顔を洗おうと階下に下りて行くと、主人が神妙な顔で立っていました。
「今日、女の子(女性のアシスタントさん)来る?」
昨日締め切りの仕上げが少し残っていたので、3~4人来ることになっていました。
「来るけど…何?」
「いや、鳥の死骸を何とかしてもらおうと思って…」
鳥の死骸…?
時代劇のカラー原稿を同時進行で2本進めているので、男の人たちだけでは手が回らなくなり「鳥の死骸の絵を誰かに描いて欲しい」という話なのだろう…と解釈しましたが、ちょっとふざけた回答をしてやろうと思いました。
「何とか…って、死んだ鳥を生き返らせて欲しいってこと?」
「いや、それは無理だろう…。その…死骸を埋めるとか、何とか始末して欲しいんだ」
主人の話によると、朝方の5時半頃、寝ていたソファの足元で「ドーン!」という、すごい音が聞こえたそうです。

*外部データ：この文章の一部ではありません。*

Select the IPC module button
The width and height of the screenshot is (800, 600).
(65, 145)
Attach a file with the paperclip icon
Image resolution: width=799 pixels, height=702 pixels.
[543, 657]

こんな朝早く誰も外を歩いていないだろうに、いったい何の音だろう…と外に出てみると、窓の下でウグイスのような小鳥が、ピクピク…と羽を僅かに動かしてひきつっていたそうです。
仕事中いつの間にか寝てしまい、机のスタンドが点いたままだったで、おそらくその灯りを目指し、窓に激突したのではないか…と言うのです。

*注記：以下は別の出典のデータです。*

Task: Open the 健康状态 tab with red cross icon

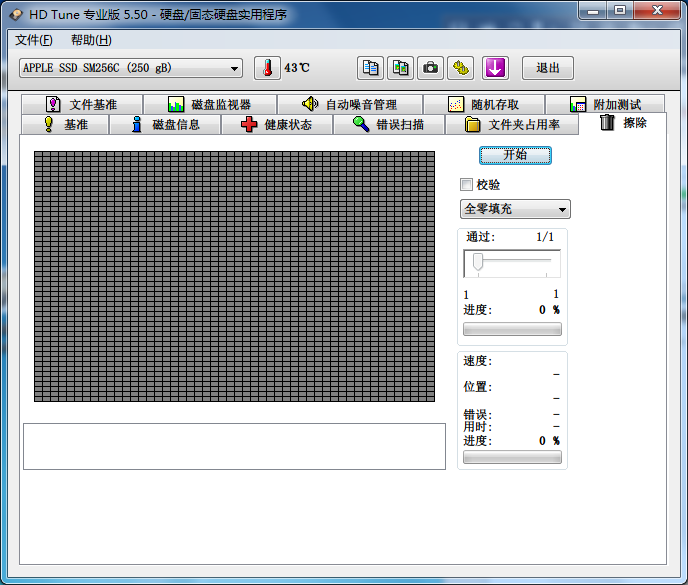Action: click(x=276, y=125)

「可哀想に…。あの音ではおそらく死んでいる。でもその死骸を、俺も下の男の子たちも始末することが出来ないと思う」
そこへ、いつも他の人よりの30分早く来るアシさんがやってきたので、話をして窓の下に2人で行ってみました。
…でも、そこには鳥の死骸は無く、鳥のフンがひとつ落ちていただけでした。
「死骸など無かったよ。フンがひとつ落ちてただけだよ」
「そうか…。じゃあ気を失っていただけで、気がついてどこかに飛んで行ったのか…。ああ良かった…。きっとショックでフンが出てしまったんだろうな。どこかでタンコブをつけて飛んでいる鳥を見かけたら、よろしく言っといてくれ」
よろしく…って。
本当にこの人は漫画家になるために生まれてきたんだな…って、つくづく思いました。